Ebook Rental: Almost all ebooks are available for short-term access--which is essentially the same as renting a print textbook for a set period of time. Instead of needing to return a rented ebook--you will no longer have access after the expiration date.
Choosing between New, Used and Rental options:
Do not automatically choose whatever is the lowest price option, especially if you're considering renting your books. Remember--rental books must be returned, so you won't get any of that money back. So, if the cost of renting a book is close to the cost of buying either Used or even New--buying is probably a better value because you have the chance to sell the book afterward (or keep it on your bookshelf).
Our bookstore buys books back, and there are many online vendors that will buy books, including Amazon.

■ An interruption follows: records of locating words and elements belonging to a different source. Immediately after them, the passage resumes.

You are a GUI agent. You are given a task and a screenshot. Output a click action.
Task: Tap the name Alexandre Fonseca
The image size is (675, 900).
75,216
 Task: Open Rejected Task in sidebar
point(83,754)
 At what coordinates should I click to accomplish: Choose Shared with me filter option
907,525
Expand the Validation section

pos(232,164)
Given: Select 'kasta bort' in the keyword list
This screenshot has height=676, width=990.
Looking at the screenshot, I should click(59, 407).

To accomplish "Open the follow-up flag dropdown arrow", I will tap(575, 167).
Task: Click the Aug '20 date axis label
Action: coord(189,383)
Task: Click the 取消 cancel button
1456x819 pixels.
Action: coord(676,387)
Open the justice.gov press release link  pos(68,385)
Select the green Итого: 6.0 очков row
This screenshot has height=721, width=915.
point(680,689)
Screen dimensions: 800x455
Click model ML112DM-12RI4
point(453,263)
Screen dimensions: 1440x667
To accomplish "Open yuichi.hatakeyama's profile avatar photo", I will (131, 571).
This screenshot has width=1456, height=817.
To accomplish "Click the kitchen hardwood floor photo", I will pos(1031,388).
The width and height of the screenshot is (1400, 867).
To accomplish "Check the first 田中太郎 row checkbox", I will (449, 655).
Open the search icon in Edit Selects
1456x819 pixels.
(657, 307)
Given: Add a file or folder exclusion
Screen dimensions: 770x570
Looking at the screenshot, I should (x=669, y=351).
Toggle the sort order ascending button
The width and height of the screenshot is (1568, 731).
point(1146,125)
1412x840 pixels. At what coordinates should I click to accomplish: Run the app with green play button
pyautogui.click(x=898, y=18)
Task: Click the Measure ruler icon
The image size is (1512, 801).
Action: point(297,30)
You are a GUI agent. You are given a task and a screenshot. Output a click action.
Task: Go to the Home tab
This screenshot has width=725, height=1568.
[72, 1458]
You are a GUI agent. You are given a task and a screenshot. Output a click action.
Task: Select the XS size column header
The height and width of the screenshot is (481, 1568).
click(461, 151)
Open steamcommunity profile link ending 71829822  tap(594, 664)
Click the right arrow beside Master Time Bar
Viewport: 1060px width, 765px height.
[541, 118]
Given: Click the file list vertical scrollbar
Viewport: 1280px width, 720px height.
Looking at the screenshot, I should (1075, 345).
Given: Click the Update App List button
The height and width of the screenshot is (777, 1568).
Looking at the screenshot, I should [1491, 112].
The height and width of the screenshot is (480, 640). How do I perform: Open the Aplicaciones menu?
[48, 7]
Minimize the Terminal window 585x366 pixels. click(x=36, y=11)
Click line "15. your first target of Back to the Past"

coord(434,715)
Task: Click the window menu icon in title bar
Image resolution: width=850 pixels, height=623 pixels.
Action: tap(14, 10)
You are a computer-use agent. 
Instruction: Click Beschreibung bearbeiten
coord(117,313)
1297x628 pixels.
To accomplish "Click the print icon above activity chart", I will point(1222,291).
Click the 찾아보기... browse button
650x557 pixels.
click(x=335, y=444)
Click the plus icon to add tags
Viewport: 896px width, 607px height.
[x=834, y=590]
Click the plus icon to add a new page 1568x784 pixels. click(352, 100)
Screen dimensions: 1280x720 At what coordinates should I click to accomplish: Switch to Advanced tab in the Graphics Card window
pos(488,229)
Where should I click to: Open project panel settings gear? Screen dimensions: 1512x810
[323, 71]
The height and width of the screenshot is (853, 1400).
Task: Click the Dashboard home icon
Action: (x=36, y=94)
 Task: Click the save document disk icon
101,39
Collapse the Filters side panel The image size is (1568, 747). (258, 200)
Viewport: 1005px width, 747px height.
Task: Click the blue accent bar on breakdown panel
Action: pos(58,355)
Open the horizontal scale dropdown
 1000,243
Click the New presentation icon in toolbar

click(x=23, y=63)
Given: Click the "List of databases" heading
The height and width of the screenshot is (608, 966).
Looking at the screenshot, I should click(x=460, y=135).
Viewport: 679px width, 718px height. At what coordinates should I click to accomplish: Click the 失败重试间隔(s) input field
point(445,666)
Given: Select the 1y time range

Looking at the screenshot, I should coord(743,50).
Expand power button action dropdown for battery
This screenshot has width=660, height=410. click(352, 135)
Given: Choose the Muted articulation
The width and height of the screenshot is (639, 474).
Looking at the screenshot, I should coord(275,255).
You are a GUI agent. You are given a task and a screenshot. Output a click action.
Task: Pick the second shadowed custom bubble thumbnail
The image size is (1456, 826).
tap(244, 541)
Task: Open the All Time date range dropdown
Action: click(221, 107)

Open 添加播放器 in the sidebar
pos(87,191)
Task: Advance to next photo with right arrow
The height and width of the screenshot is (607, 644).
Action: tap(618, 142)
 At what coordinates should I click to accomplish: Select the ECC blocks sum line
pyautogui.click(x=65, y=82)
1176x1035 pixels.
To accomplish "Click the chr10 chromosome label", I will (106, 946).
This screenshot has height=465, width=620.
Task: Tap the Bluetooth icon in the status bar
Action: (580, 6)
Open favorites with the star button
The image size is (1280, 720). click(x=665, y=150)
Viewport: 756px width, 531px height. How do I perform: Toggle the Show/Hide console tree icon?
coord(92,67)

You could also try selling to other students.
When you purchase from the school's online bookstore, you might have the option of Guaranteed Buyback. That means that when you buy the book, they promise to buy it back from you at the end of term--and they promise a specific amount that they'll give you.
*If the book will be used in more than one course, renting is probably not your best option--because then you'd need to pay to rent the book more than once. (If you're not sure if a book is used in more than one course, contact the Textbook Coordinator.)